La patria como práctica cotidiana
Más allá del discurso
El verdadero patriotismo no se declama; se ejerce. Rechaza las proclamas altisonantes y los gestos efectistas para concentrarse en la práctica consciente de la buena ciudadanía. En un contexto saturado de símbolos vacíos y discursos excluyentes, recordemos que la patria se expresa, sobre todo, en la vida cívica: en el respeto acendrado a las leyes, en la solidaridad con el otro, en la convivencia armoniosa y en la ética de lo común.
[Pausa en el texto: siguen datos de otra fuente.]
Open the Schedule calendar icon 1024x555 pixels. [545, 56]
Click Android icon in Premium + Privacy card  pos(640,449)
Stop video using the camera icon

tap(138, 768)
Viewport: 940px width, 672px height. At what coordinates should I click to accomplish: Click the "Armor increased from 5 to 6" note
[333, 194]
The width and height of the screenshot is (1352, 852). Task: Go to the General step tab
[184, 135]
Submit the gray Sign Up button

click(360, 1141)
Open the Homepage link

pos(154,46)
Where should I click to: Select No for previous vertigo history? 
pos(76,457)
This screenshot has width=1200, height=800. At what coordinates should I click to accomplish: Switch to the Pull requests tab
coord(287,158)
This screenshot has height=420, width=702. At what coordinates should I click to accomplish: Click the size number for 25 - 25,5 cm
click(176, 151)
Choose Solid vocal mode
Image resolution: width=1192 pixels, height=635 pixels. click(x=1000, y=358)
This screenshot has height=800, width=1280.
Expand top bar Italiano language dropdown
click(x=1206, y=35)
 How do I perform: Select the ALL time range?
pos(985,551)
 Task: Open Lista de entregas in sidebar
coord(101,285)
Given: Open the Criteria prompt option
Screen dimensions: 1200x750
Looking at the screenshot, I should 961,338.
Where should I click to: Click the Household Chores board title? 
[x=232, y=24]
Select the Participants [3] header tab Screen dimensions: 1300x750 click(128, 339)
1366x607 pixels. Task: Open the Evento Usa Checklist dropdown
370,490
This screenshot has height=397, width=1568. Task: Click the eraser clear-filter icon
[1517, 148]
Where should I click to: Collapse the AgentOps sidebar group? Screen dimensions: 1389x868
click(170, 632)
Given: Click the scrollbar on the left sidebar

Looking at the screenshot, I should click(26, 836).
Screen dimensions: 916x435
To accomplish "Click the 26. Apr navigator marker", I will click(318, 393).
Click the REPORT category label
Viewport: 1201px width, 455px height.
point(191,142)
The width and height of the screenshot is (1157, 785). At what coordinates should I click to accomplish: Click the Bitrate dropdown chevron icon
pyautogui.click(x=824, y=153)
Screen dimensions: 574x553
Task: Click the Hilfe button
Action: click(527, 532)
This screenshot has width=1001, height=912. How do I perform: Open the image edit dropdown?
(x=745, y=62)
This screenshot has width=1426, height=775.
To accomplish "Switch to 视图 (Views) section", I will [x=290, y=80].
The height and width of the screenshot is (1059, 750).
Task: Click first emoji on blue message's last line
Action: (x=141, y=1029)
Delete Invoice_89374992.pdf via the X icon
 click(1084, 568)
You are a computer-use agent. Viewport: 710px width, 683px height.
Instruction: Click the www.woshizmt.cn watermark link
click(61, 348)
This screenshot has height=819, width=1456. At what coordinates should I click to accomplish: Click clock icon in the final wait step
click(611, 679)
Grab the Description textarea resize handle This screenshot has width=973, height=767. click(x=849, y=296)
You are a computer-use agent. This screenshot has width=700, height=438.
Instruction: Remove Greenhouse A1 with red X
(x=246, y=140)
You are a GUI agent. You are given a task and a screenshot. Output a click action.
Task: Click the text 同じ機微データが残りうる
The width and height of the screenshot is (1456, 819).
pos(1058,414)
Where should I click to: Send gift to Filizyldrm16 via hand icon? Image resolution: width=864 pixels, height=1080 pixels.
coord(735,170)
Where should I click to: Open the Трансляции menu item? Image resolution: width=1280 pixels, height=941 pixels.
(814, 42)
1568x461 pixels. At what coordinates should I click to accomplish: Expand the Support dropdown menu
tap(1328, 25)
La dominicanidad no refleja barreras ni excepción cultural. Es, o debería ser, una brújula moral que nos guíe hacia una conducta responsable, incluyente y respetuosa. No nos hace distintos en términos de privilegio o jerarquía, sino que nos compromete a actuar con civismo y decencia. Ser dominicano no es una categoría de superioridad, tampoco licencia para discriminar. Se manifiesta como identidad compartida, con altura humana.
Nuestra cultura, que suele celebrarse en la música, el sabor y el color, trasciende el folclor decorativo y la mercancía turística. Herencia viva capaz de inspirar nuestra conducta social, ensancha nuestra imagen exterior. Convertirla en enseña hueca es adocenarla; mutarla en factor divisivo, traicionarla.
¿Dominicano por nacimiento? Un mero hecho biográfico. ¿Por convicción? Un serio compromiso ético. Esa certeza se aparta de la estridencia nacionalista y del rechazo al otro. Se afianza en la construcción cotidiana de una sociedad más justa, más cívica, más compasiva.
El patriotismo real se construye desde abajo: en la calle que no se ensucia, en la fila que se respeta, en el deber que se cumple. Hacer patria equivale, en última instancia, a fortalecer la comunidad. Y esa es para mí, sin duda, la forma más exigente —y más noble— de llamarse dominicano.